The order was significant mostly for its symbolism. The 39-store chain has been running as a new company since Boscov bought it in December in a $307 million bid hailed as a credit to his hustle, smarts, and kind ways.
Yesterday's order effectively retired the bankrupt shell corporation that spent the last year sorting out how much to pay unsecured creditors, owed $90 million when the retailer filed for bankruptcy in August 2008.
"When I came to the first-day hearings, before I left home that morning," Gross said, "my wife said, 'Kevin, don't mess up this case, because everybody loves Boscov's.' "
Throughout the case, the judge said, "I heard that repeatedly. . . . I think it is a testament to all here in the courtroom that this case has been successful. I would start with Mr. Boscov.
"It is the integrity that you brought to your work, the quality of your product, the way you treat your employees and your customers."
Over the last year, Boscov worked 16-hour days to resuscitate the company, which has 7,500 workers in Pennsylvania, New Jersey, Delaware, New York, and Maryland.
He visited stores. Drove to hardscrabble towns where his stores are anchors and persuaded their leaders to back $50 million in federal loans. He kept an eye on every aspect of the business.
"It made a difference, certainly, I think, in the way the various constituencies dealt with the issues that we had at hand," the judge said.
Creditors' attorney Richard S. Kanowitz expressed pride at the way lawyers on all sides worked toward a constructive outcome. He also thanked the judge.

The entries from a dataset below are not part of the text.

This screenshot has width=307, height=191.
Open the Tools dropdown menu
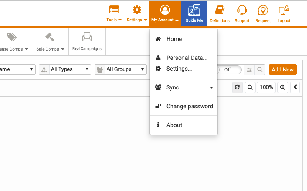[x=114, y=13]
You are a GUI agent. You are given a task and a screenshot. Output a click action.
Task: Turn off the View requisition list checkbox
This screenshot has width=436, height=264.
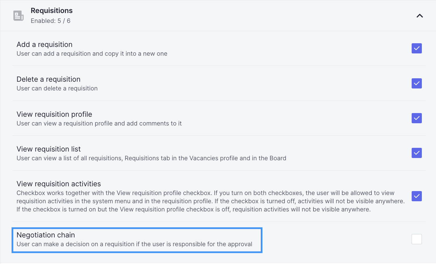[416, 153]
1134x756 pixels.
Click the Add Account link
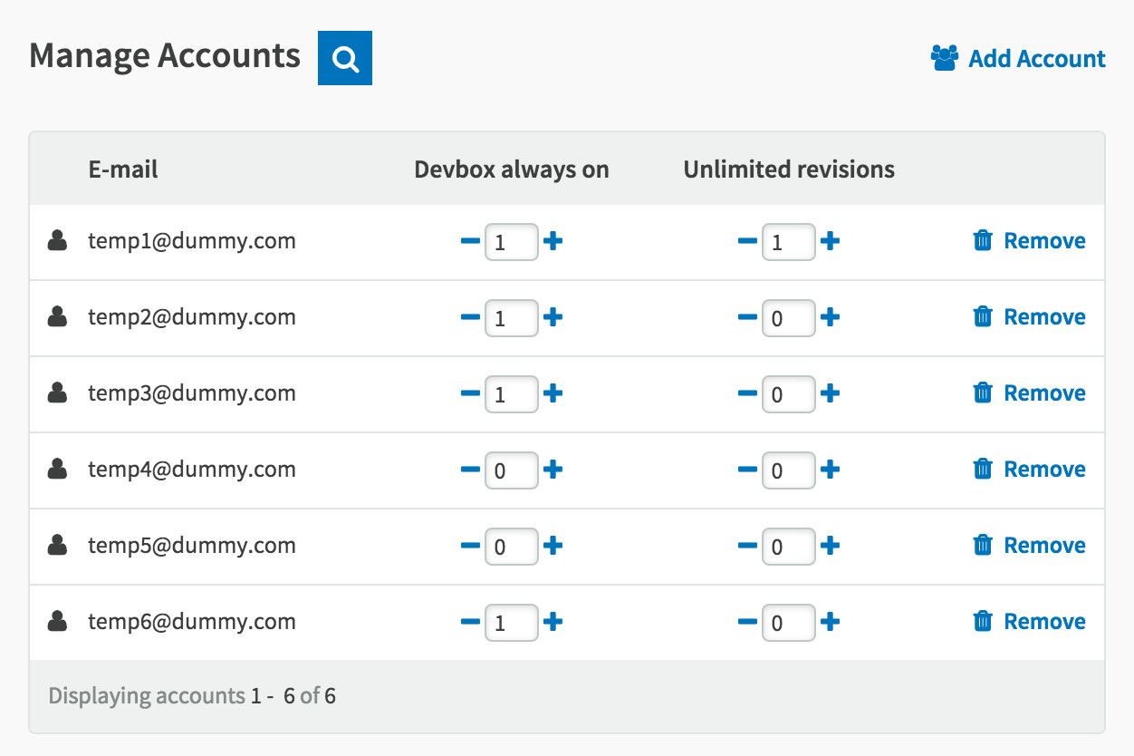(x=1018, y=59)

"We really got something done here," said Kanowitz, of Cooley, Godward, Kronish L.L.P. in New York.
The banks that were the retailer's large secured creditors were paid in December, when Boscov bought back the chain at a bankruptcy auction with $97 million in equity and $210 million in financing.
The chain went bankrupt a little more than a year ago, after an ill-timed and costly addition of 10 new stores collided with the sudden downturn in consumer spending brought on by high gasoline prices in spring 2008 and the budding financial crisis.

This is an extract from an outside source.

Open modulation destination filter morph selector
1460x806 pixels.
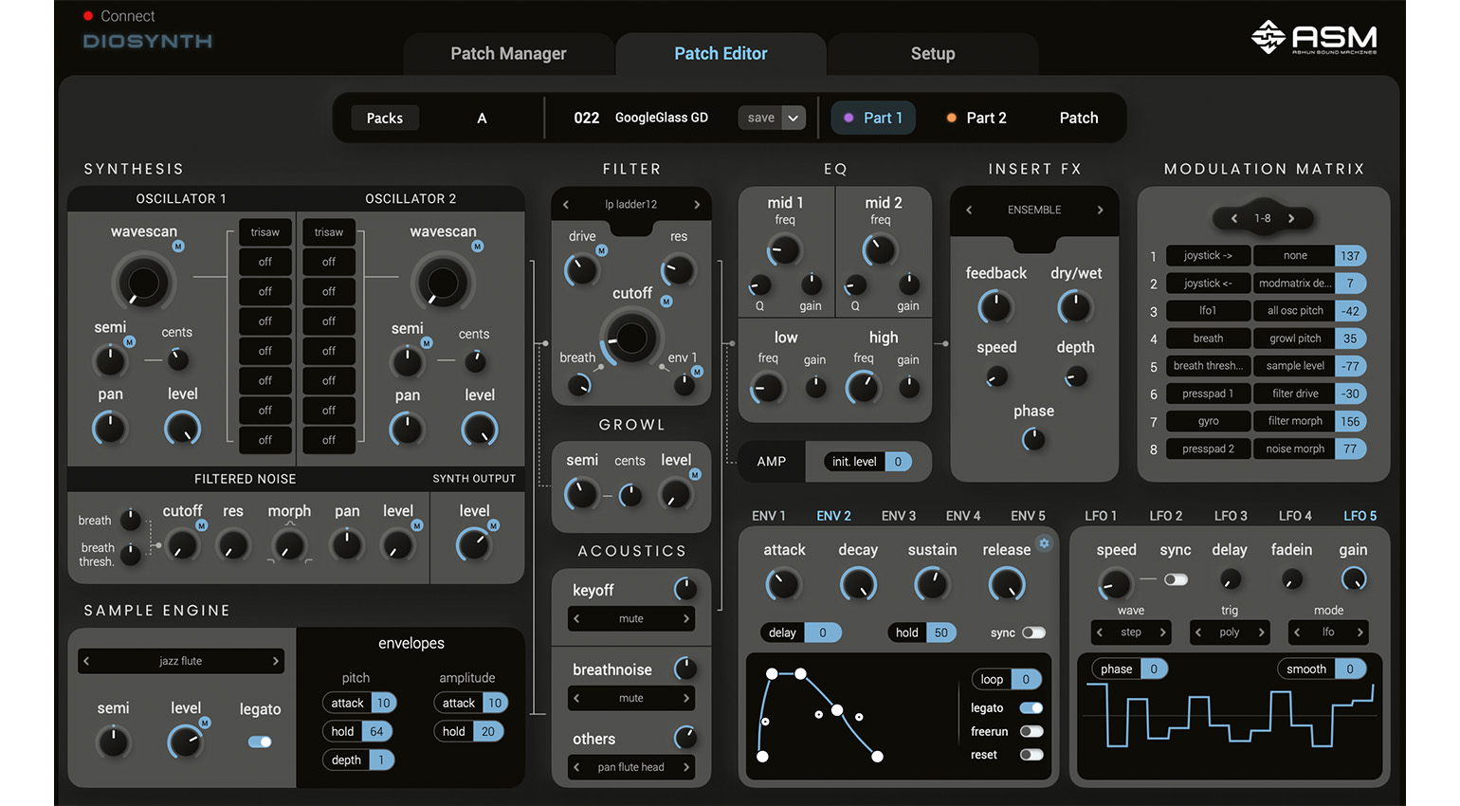coord(1294,421)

Boscov was not in charge when the company stopped being able to pay its bills, halting merchandise deliveries. He had retired and cashed out with millions of dollars 21/2 years earlier, after turning his father's single shop into one of the nation's last family-owned department store chains.
His successors, including his nephew, former chief executive officer Ken Lakin, expanded Boscov's to 49 stores after such brands as Strawbridge's disappeared because of industry consolidation.

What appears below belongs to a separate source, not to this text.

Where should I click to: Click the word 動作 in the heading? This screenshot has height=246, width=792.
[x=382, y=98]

Those 10 new stores underperformed and were swiftly liquidated after bankruptcy to help get the company's finances in order, said Bradley Erens of the Chicago law firm Jones Day, who guided the chain through the bankruptcy process.
The judge said the chain's survival was no small feat, given how few retailers come out of bankruptcy intact.
Erens agreed. "A lot of retailers have liquidated, and we're lucky we didn't have to do it," he said after the hearing. "Al Boscov did a great job."
Under the plan approved yesterday by Gross, unsecured creditors will be paid 6.5 cents to 15 cents for every dollar owed at the time bankruptcy was declared, he said.
Before signing off, the judge wished Boscov's "all the best."
"I hope, indeed, that I'll never have Boscov's back in court," he said, "and I'm sure that I won't."
Boscov shook his head at the thought. Then he did what he came here to do:
"Thank you, your honor," he said.
Stores: 39 in New Jersey, Pennsylvania, Delaware, Maryland, and New York.
Chief executive officer: Albert Boscov, son of the founder.
Founded: In 1911, by Solomon Boscov.